Looking for the local elections? Then head for Carlisle

Knights jousting at Carlisle Castle
Image caption Two knights joust at Carlisle Castle but the real battle in the city is between Labour and Conservatives

Activists may be pounding the streets up and down the country ahead of the local elections but some areas are getting more attention than others.

The North East has seen neither hide nor hair of a government minister or shadow cabinet member yet.

But across the Pennines in Carlisle, the city has been visited by both David Cameron and Ed Miliband.

I understand more high-profile visitors are due in the final week of campaigning too.

High hopes

It's not hard to see why.

It's a council that Labour has high hopes of winning.

It lost control of it to the Conservatives in 1999. Since 2003, it's been hung, with the Tories running it with the help of the Lib Dems in recent years.

Labour need three seats to take control though, and on last year's results the party should get over the line.

But of course you can't leave anything to chance, and Ed Miliband showed up on his party's local election launch tour to try and boost the campaign.

The Tories though would love to stop a Labour triumph, particularly as Carlisle is a marginal parliamentary seat.

In 2010, Conservative candidate John Stevenson took a seat that had been represented by Labour MPs since 1964.

It was hardly surprising then that the PM should pop up there during the campaign too.

In fact this was his sixth visit to the city since 2005.

That shows how important Carlisle is to the Conservatives.
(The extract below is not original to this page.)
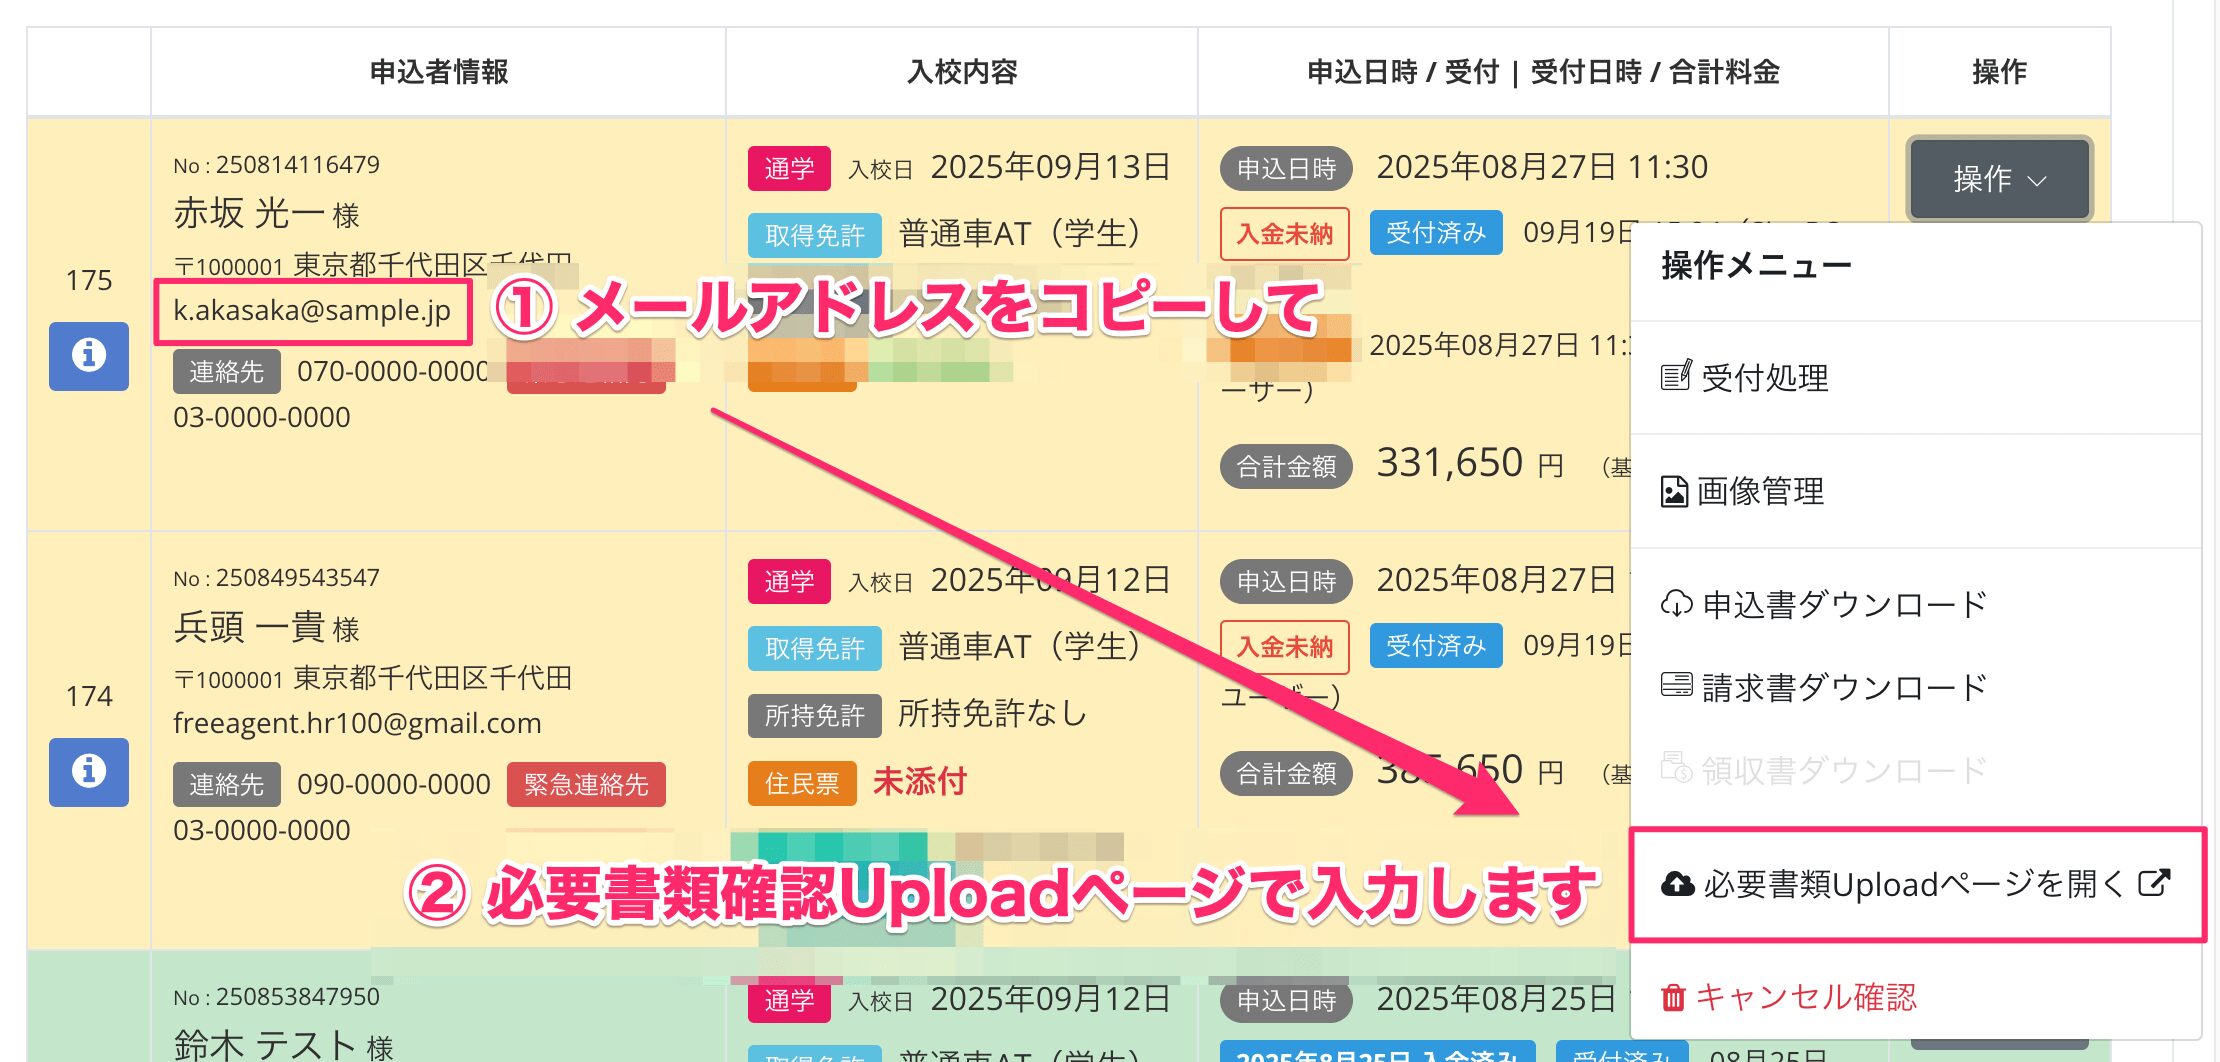Choose 画像管理 in the operation menu

click(x=1760, y=492)

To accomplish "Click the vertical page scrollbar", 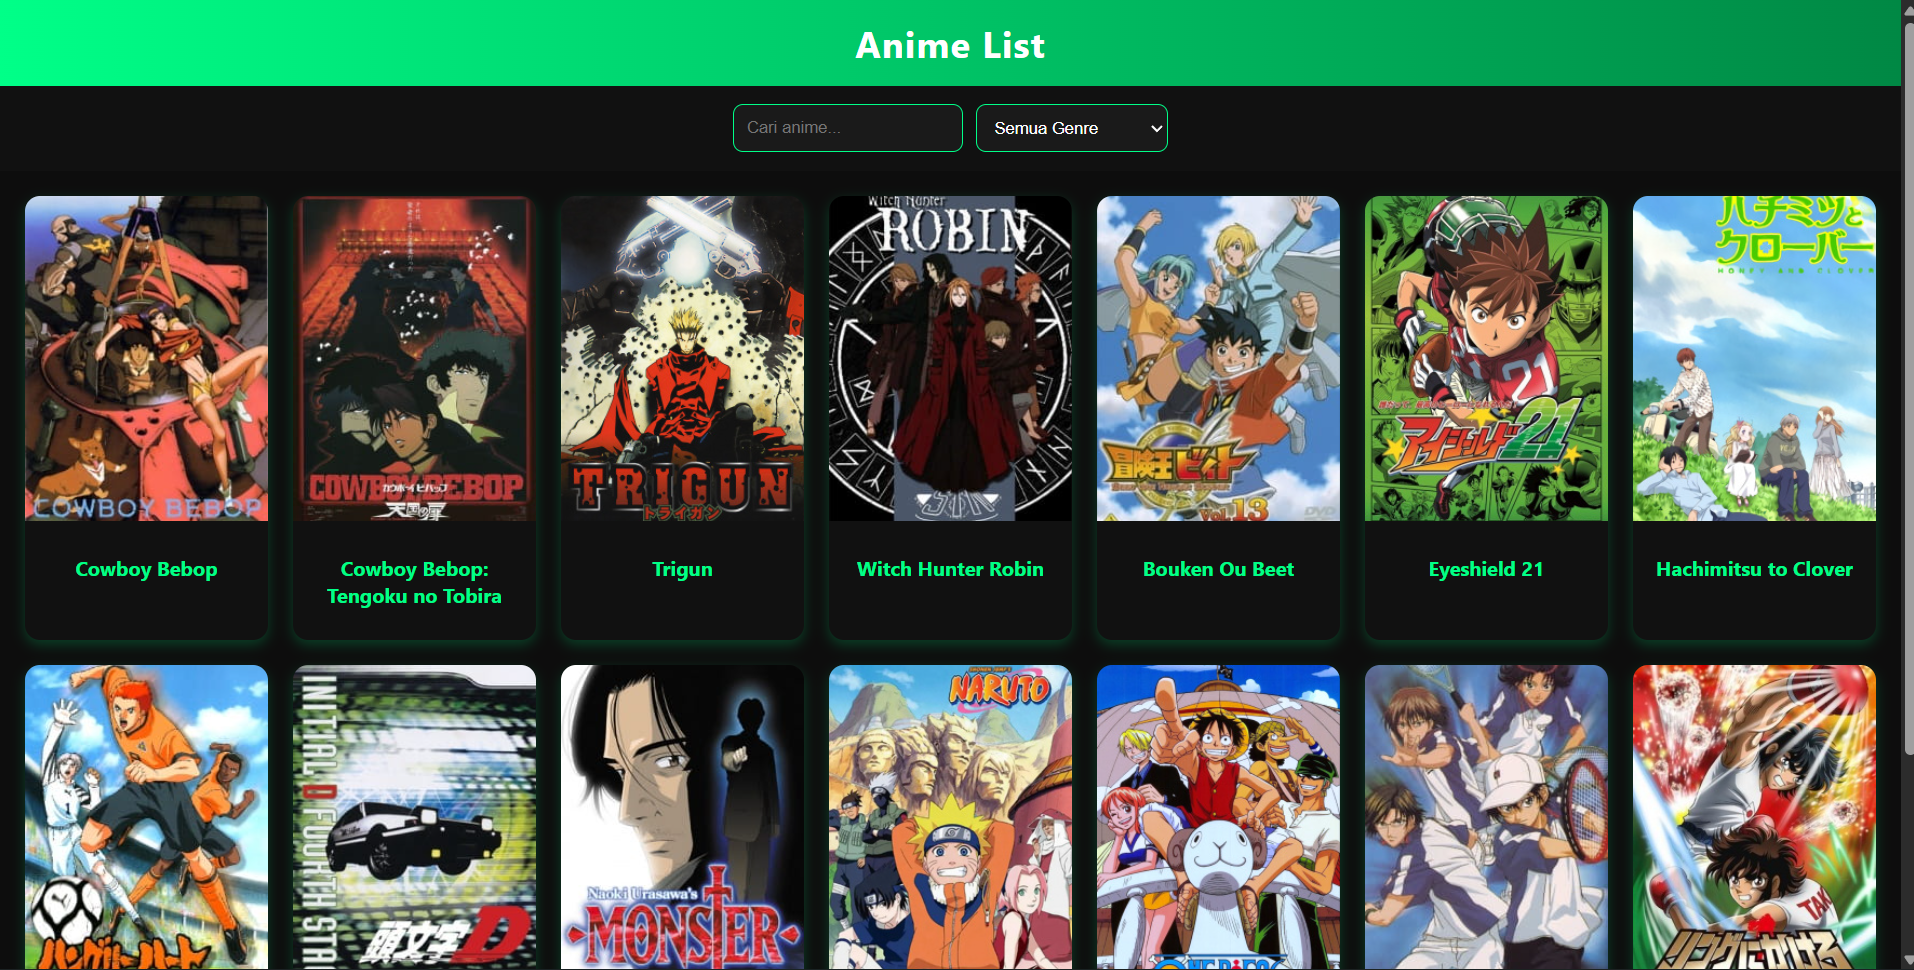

With half an eye on 2015, it can ill afford to see support slipping away there.

Northern success

Of course you could argue that it won't mean that much if Labour do win control. The Carlisle parliamentary seat remained in Labour hands in 2001 and 2005 despite them being out of power in the city council.

Image caption Carlisle's Castle looms over a city that's at the heart of the local election campaign

But with northern Conservative success stories few and far between, the loss of Carlisle would be another blow to the Tories' national credentials.

Where does that leave the campaign in the rest of the North East and Cumbria though?

I'm sure local activists have been taking the campaign seriously, but the lack of high-profile visitors suggest there's not much at stake in the view of the party leaderships.

And it's fair to say in some areas campaigning has been low-key.

Privately, both the Conservatives and Liberal Democrats are resigned to losing more seats across Tyneside and Wearside with Labour gains likely.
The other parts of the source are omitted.